Suspect Was Under GPS Monitoring During Ohio State Student Murder
Feb 17, 2017 06:11 AM EST
A sex offender who was recently charged in the abduction, rape and murder of an Ohio State University student, was on GPS monitoring, report says. The latest update on the local murder provides a cold reminder that GPS monitoring may not actually serve the expectations of crime investigators as full-proof crime prevention tool.
29-year-old Brian L. Golsby, was freshly released from the state prison on Nov. 13 after serving a six years sentence over burglary and attempted rape. It seems like the ex-convict had special conditions of supervision, GPS monitoring being one of it, under his post-release surveillance for five years.
"I can confirm that he was on GPS monitoring, which is certainly not uncommon, due to the fact that he did not have a permanent residence upon his release," said JoEllen Smith, a spokeswoman for the Ohio Department of Rehabilitation and Correction. She stated that Golsby was living in a temporary residence area, granted by a state-contracted residential housing program.
Golsby was arrested by the Grove City police after the body of 21-year-old Reagan Tokes' was found on Feb. 9 near the entrance of Scioto Grove Metro Park. According to Cleveland, Golsby abducted Tokes after she left work on Feb. 8, forced her to withdraw $60 from an ATM, raped her and shot her twice in the head before dumping her body.

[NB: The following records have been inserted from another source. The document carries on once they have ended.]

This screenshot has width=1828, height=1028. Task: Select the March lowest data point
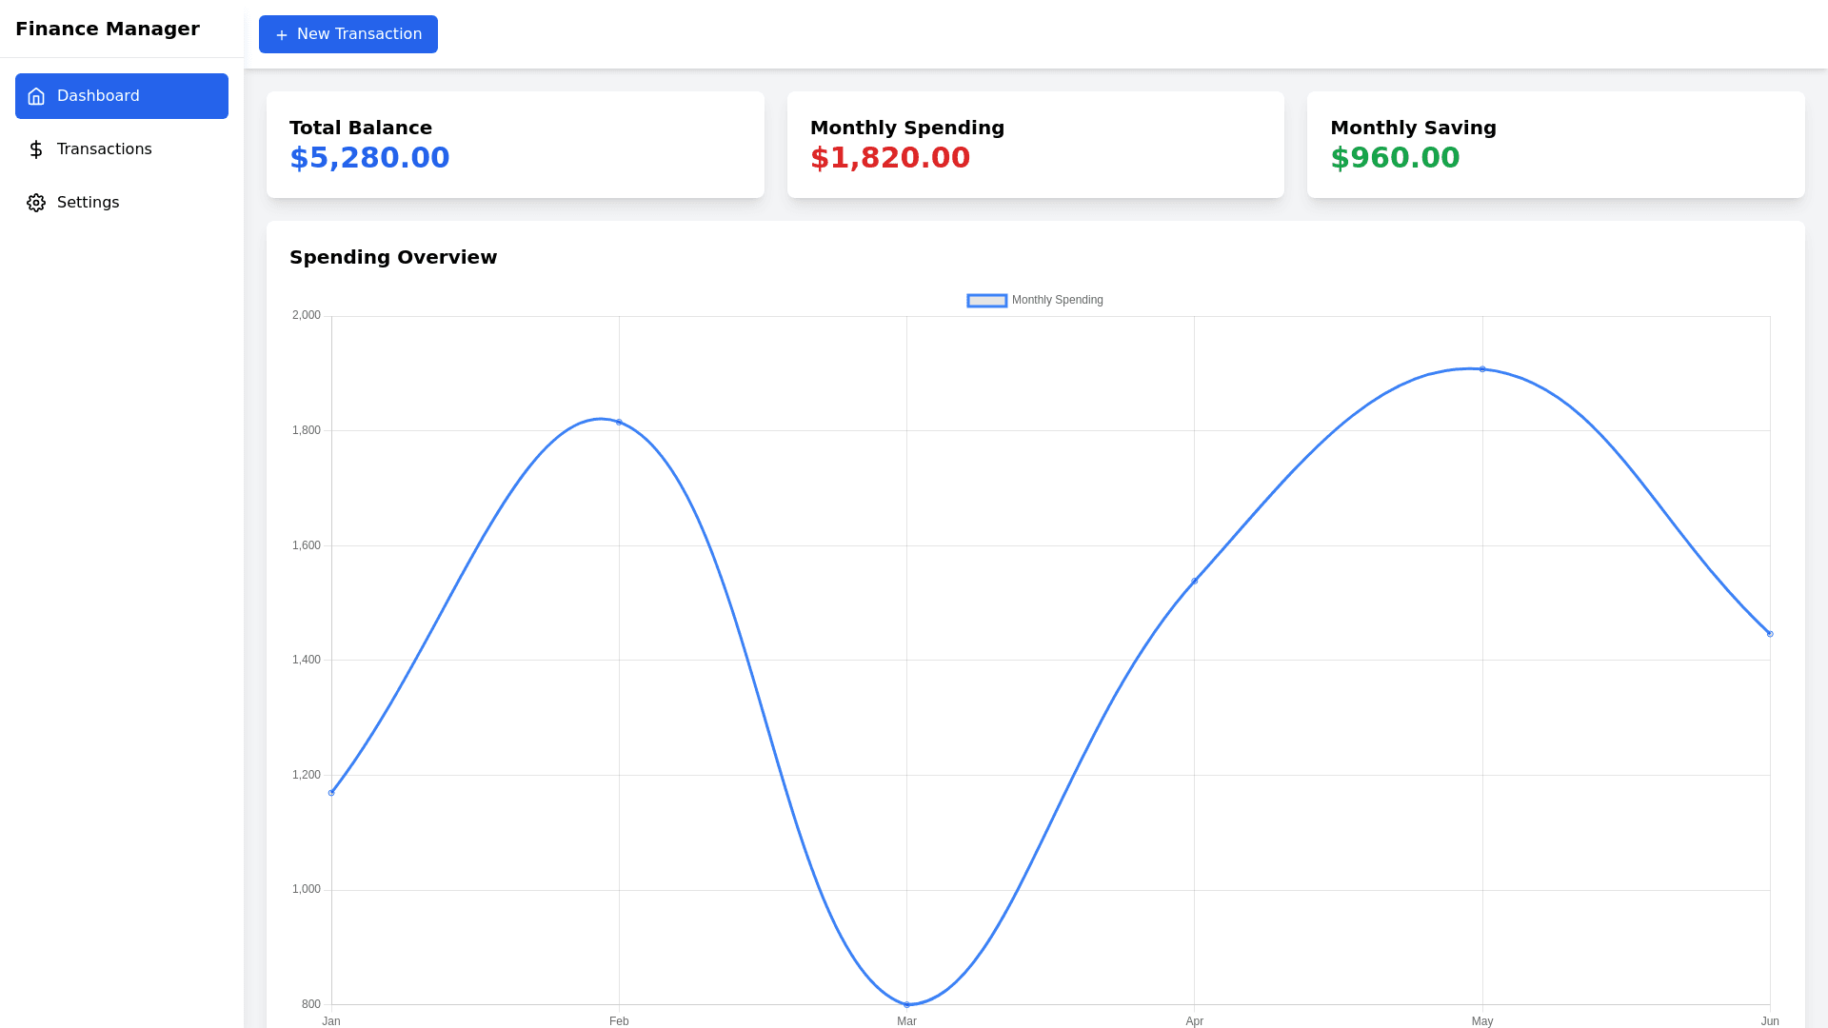point(906,1004)
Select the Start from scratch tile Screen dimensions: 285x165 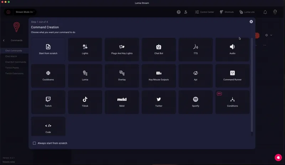48,50
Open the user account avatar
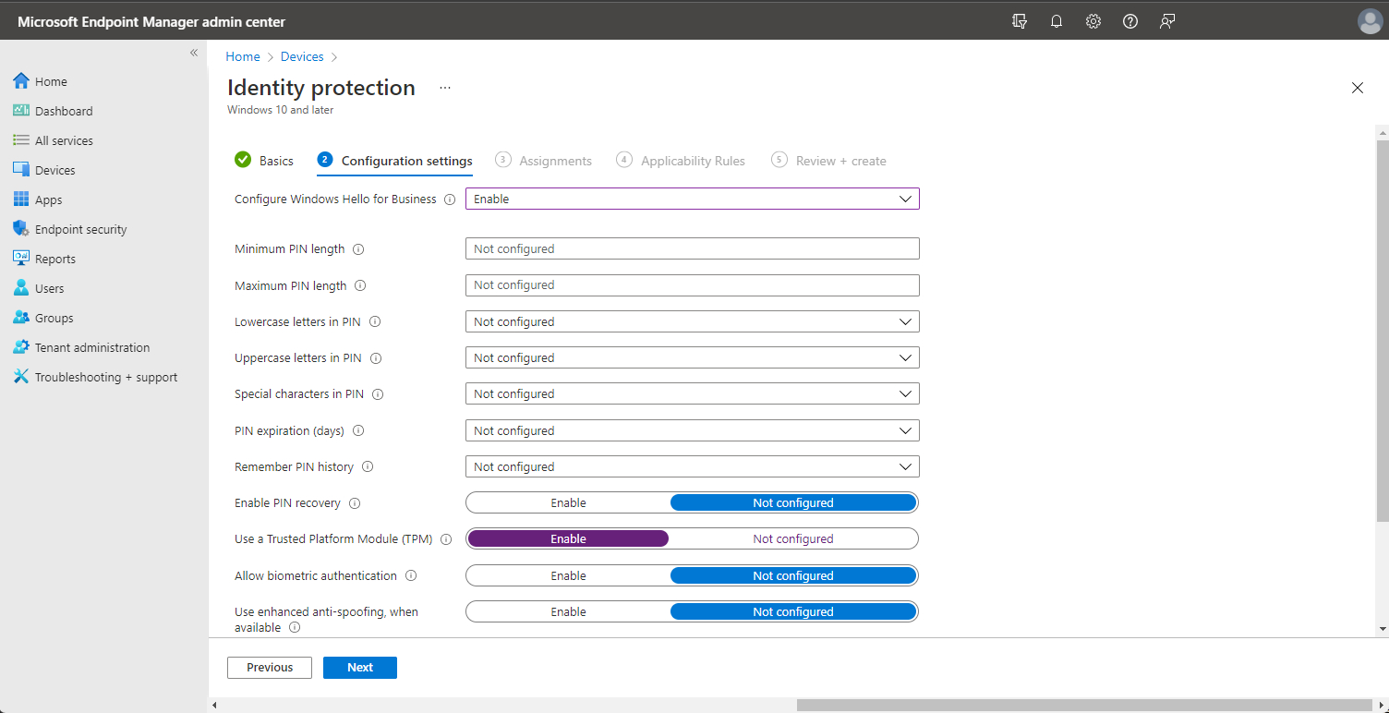Screen dimensions: 1389x713 [1370, 21]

Investigators have also collected the evidence of Golsby's DNA from his prior offenses and found it matching to a cigarette butt left in Tokes' car.
Smith said the state law prevents her from digging into the details of the conditions Golsby had to follow, including the level of monitoring that offenders like Golsby could have, according to the Columbus Dispatch. "DRC contracts with community providers for electronic monitoring and GPS services. The level of monitoring depends on the offender and circumstances for which the service is requested," she further explained.

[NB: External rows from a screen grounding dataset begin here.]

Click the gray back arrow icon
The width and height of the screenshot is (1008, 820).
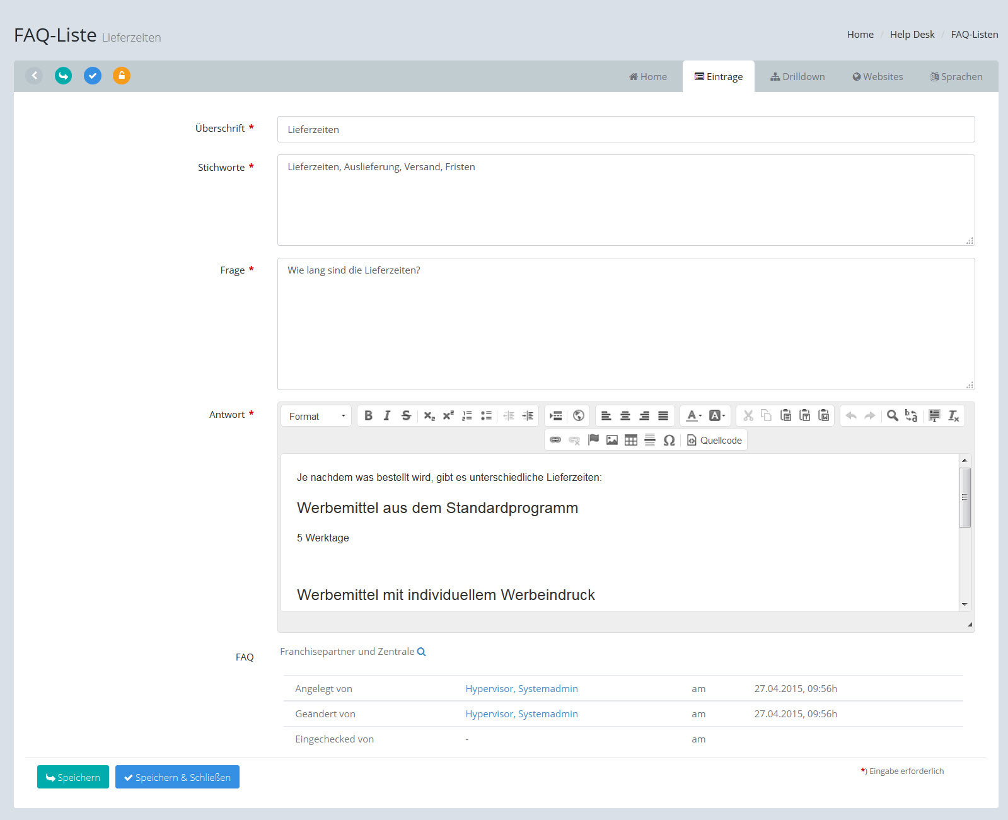(34, 76)
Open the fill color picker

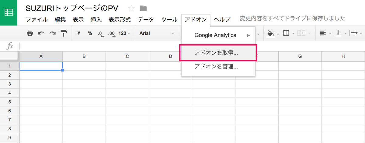tap(272, 33)
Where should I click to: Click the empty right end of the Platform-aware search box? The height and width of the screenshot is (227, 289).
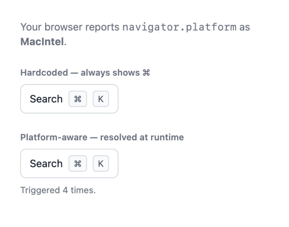pos(113,163)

Having said that, a whole lot of details relating to the travel restrictions placed on Golsby in addition to what sex offenders have to abide by, remains unclear. The investigators are looking into validating the possibilities of which he could have triggered an alert while wearing the bracelet, or, if he had discarded the GPS monitoring device, and in that case, how parole officers would have been notified.
This eventually raise questions, pertaining the manner of which the parole officers check the movements of offenders assigned to them, or how far back the GPS monitoring records travel. "DRC is not providing specifics relative to this case due to the ongoing criminal investigation," Smith said.